Please return every line of the data below that contains the word "dropdown".

### DATA
— BEGIN —
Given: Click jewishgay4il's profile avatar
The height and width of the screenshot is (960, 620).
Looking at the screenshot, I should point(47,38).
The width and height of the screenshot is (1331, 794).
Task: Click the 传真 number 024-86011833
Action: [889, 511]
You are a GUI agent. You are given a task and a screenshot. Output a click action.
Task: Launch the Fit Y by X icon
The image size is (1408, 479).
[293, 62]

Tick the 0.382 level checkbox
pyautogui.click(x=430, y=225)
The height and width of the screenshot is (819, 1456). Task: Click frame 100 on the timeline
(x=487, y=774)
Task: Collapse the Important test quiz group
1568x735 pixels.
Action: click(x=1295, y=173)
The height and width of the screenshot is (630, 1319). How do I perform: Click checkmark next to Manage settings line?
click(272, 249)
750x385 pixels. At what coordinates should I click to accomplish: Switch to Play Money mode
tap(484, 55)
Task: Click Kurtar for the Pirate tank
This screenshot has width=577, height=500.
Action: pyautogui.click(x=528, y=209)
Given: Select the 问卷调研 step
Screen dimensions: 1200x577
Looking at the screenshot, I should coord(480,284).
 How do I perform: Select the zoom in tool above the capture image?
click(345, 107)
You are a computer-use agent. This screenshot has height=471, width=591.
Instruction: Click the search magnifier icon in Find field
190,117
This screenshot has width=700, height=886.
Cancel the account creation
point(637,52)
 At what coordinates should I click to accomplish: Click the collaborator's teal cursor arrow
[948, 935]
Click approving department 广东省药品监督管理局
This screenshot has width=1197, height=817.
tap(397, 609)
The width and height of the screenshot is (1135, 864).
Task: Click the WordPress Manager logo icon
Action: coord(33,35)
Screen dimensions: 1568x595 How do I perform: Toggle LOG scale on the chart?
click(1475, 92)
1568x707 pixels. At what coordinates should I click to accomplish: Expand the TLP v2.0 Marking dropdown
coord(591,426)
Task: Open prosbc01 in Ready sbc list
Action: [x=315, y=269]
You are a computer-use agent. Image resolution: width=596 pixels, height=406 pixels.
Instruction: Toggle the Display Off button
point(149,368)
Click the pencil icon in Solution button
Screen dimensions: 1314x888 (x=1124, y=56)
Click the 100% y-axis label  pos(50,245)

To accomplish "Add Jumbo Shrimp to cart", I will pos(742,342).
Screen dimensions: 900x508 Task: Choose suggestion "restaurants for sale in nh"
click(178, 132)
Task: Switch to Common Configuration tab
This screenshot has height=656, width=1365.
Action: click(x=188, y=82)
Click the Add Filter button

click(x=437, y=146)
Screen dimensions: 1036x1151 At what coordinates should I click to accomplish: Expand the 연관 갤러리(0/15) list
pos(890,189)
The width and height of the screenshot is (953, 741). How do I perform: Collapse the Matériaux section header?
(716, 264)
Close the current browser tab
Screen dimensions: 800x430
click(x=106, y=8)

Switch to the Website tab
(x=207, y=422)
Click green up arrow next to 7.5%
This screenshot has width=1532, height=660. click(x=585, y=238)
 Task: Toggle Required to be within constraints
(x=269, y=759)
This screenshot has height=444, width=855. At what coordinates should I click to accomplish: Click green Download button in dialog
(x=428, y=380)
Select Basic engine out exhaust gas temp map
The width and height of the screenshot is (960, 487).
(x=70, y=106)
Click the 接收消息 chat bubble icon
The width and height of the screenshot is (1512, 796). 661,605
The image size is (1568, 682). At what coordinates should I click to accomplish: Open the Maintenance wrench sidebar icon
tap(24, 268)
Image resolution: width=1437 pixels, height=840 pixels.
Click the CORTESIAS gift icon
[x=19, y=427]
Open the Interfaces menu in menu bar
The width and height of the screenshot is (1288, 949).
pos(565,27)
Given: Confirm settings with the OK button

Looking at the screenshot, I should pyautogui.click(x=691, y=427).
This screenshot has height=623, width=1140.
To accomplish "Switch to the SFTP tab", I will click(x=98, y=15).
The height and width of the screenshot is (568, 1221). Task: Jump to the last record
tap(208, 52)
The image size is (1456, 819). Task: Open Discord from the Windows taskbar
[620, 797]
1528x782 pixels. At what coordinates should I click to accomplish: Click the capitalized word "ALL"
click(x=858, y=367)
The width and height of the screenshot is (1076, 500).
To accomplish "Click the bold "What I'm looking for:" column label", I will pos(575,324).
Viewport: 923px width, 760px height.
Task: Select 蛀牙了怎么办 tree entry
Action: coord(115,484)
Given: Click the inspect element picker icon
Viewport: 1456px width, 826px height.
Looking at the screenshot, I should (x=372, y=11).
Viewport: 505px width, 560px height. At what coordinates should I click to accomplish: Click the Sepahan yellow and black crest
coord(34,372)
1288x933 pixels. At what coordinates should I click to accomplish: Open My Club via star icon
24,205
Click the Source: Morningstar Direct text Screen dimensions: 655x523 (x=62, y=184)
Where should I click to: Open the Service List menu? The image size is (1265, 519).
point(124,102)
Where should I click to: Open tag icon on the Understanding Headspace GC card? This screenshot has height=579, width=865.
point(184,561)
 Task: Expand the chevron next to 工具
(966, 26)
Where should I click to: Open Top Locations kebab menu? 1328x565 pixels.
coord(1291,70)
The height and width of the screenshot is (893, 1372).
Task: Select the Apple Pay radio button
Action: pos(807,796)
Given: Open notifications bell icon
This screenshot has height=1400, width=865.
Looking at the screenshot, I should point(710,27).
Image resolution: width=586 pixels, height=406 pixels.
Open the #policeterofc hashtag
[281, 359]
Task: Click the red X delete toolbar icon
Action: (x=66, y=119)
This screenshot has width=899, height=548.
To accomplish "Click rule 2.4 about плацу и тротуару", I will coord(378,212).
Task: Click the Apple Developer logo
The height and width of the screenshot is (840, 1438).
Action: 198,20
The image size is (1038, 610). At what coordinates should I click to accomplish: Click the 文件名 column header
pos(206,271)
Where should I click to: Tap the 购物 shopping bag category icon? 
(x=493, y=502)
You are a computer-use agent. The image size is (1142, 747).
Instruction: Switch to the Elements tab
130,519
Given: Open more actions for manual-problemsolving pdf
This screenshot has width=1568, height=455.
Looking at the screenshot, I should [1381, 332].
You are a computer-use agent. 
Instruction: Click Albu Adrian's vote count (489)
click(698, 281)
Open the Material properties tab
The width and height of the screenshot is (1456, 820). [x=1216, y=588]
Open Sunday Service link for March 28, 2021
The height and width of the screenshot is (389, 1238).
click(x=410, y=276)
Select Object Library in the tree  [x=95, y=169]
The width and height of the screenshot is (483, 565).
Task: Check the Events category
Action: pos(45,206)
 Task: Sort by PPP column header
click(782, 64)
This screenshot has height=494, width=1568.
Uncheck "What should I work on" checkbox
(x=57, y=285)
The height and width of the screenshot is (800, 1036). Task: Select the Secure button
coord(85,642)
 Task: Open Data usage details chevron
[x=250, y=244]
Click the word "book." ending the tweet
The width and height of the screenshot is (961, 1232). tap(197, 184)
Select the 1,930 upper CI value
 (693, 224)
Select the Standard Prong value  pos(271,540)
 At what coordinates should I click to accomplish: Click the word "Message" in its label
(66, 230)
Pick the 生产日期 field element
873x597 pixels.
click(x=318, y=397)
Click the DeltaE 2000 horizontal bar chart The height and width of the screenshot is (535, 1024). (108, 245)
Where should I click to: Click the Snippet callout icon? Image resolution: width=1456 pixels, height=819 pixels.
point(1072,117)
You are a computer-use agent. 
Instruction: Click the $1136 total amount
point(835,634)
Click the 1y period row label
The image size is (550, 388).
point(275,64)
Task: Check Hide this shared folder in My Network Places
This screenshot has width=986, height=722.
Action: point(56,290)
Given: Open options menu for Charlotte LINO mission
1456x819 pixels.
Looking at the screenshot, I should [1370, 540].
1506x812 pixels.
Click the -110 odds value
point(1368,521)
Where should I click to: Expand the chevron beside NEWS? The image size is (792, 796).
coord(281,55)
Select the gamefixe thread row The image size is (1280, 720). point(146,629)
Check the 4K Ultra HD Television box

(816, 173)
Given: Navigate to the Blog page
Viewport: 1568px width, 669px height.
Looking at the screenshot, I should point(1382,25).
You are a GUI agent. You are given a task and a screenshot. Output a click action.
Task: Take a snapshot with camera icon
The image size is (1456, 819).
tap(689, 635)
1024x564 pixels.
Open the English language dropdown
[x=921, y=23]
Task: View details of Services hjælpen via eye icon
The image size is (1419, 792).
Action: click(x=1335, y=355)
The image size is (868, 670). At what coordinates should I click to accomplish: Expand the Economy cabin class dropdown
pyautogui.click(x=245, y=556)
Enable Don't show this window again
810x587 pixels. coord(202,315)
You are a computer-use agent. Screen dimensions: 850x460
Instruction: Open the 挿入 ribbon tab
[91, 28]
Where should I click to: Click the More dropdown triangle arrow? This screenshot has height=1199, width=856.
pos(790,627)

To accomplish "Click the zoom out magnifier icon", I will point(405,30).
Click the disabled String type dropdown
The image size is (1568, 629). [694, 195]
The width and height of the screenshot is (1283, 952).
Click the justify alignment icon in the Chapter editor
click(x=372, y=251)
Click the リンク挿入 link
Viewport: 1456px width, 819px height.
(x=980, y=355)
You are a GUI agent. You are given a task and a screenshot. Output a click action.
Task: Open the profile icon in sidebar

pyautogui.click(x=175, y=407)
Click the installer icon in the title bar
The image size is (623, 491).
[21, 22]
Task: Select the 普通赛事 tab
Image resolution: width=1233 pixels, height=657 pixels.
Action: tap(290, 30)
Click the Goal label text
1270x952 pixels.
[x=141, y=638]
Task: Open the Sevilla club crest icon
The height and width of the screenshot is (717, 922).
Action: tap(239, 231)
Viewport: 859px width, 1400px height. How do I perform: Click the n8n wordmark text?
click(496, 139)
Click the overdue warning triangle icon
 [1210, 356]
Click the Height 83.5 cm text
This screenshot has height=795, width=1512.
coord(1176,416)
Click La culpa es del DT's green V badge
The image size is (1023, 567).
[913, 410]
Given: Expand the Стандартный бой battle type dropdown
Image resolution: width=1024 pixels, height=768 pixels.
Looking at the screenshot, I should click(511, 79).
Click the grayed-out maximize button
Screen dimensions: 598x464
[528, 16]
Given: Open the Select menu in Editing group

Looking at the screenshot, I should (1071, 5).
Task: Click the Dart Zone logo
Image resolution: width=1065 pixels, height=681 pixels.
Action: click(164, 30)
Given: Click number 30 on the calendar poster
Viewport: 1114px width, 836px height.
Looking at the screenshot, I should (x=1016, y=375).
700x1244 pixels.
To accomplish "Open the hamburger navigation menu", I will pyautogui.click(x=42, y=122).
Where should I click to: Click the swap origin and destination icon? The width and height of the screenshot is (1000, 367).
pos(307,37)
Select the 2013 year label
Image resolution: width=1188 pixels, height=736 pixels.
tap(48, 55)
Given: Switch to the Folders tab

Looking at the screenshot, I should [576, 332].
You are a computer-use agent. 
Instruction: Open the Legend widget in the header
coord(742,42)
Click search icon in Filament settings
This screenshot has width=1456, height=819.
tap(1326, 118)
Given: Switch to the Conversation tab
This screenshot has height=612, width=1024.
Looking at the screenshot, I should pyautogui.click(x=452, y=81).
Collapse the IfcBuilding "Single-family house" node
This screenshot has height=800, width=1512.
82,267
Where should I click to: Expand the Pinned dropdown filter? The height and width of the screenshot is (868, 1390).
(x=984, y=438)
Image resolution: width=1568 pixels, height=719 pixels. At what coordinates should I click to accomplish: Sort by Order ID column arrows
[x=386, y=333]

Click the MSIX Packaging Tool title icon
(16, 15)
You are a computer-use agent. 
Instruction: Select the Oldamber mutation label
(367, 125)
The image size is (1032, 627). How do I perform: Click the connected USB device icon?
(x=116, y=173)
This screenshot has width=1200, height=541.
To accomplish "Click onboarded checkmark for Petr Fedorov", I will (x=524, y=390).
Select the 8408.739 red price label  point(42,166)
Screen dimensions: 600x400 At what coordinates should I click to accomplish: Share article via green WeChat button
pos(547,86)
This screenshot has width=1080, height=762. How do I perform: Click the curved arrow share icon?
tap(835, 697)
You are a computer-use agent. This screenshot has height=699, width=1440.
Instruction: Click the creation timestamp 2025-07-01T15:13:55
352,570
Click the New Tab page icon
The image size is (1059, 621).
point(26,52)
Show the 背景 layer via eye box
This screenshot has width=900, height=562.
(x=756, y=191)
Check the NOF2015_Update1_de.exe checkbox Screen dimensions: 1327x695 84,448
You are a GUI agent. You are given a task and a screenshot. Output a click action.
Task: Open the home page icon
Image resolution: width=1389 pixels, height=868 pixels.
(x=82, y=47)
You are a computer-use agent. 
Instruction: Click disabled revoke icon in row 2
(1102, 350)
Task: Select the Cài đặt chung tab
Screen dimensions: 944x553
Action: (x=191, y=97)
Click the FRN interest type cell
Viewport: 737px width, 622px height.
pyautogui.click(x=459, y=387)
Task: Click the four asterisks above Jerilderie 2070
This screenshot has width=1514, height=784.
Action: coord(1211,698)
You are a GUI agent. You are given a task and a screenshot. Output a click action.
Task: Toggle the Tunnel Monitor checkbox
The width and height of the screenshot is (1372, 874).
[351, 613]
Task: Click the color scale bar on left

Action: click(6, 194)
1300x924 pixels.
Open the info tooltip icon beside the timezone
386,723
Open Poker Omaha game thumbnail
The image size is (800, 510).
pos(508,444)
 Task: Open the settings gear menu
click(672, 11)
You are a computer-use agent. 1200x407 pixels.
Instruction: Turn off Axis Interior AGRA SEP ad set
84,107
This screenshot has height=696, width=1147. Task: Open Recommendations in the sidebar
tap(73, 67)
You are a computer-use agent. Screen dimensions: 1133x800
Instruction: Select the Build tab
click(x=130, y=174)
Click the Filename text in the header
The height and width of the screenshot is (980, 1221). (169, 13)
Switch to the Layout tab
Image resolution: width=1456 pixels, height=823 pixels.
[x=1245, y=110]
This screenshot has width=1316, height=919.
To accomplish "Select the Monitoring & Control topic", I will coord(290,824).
— END —
### ANSWER FOR THIS EXERCISE
1568x707 pixels. At what coordinates should I click to accomplish: Expand the TLP v2.0 Marking dropdown
Open the English language dropdown
The image size is (868, 670). At what coordinates should I click to accomplish: Expand the Economy cabin class dropdown
Where should I click to: Click the More dropdown triangle arrow? This screenshot has height=1199, width=856.
Click the disabled String type dropdown
Given: Expand the Стандартный бой battle type dropdown
Where should I click to: Expand the Pinned dropdown filter? The height and width of the screenshot is (868, 1390).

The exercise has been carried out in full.